That ISO might play in
VLC, you can just drag and drop the ISO into the playlist and you should get full disc menus. A disk image like that is really the only way to have a true back up, with menus and all audio/sub/chapter data.
While VLC is pretty good at DVD menus, it isn't great at playing back interlaced content. If the DVD's MPEG stream has progressive pictures, it will play them back as is at 25p or 30p, and if it detects combs it might try to deinterlace the pictures. It doesn't do the initial interlace required for good field-based processing.
If you're paying for storage space and you just want to archive this DVD image without needing to pull it down often for playback, I've found that xz compression is best for making DVD images slightly smaller losslessly, e.g.
Code:
xz -9 -e my_dvd_images.iso
. It's slow, but you generally only need to do it once.

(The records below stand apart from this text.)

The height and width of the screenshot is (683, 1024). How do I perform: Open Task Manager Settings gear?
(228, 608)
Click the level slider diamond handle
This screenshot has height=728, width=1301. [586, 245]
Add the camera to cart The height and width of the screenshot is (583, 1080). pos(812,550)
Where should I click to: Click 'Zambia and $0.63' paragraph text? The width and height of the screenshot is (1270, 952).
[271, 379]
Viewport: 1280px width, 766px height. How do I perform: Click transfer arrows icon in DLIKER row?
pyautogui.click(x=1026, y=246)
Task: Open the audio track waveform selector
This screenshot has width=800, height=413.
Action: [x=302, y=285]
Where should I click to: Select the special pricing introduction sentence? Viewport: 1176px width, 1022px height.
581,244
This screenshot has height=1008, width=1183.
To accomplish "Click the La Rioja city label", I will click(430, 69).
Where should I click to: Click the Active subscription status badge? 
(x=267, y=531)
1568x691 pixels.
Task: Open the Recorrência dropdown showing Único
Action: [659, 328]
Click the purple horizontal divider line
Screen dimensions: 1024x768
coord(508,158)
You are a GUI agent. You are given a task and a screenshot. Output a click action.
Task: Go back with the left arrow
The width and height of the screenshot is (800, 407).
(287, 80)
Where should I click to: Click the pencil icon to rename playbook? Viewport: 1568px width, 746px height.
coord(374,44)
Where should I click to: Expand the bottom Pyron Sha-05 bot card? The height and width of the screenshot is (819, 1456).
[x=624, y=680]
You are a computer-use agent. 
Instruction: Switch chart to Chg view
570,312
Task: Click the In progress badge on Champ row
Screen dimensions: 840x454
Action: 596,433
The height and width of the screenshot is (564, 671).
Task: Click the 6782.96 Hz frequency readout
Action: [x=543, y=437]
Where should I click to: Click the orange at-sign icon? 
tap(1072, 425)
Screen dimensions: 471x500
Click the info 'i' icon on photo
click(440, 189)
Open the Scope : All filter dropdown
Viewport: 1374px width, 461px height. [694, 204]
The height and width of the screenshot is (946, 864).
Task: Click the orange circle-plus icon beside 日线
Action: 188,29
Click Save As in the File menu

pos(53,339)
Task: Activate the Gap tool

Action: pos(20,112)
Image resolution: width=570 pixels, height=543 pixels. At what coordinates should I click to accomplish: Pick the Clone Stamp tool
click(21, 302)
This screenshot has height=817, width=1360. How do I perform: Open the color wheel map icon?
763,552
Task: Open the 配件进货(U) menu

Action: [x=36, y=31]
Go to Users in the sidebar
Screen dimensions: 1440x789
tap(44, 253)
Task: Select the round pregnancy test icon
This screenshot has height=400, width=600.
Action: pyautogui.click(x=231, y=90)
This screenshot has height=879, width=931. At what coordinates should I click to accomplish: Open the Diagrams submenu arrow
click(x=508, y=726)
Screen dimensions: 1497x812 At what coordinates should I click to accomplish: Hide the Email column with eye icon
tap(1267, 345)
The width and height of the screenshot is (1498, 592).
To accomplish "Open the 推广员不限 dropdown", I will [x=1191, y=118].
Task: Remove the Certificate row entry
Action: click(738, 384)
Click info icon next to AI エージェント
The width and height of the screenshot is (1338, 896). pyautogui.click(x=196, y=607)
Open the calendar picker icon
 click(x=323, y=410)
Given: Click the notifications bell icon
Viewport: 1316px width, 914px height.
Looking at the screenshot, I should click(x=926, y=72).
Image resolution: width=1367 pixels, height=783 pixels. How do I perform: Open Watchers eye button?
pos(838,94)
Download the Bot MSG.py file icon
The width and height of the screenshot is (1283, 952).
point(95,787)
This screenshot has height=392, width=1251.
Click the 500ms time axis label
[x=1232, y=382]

If you don't care about menus and want to play back content frequently, you can definitely look at Handbrake and other deinterlacer+transcoders out there for producing an MP4 or MKV with H.264 or H.265 compression for a significantly smaller file size and easier universal playback.
An alternative to cloud hosting you might consider is Plex, which is cloud-facilitated but self-hosted videos with a lot of nice amenities. With their TV and Playstation apps, you can stream from your desktop, workstation, or file server. This will not work with disc images–just movie files.
Sorry mods for necroing an old thread, but it's still in the top recents for this subforum.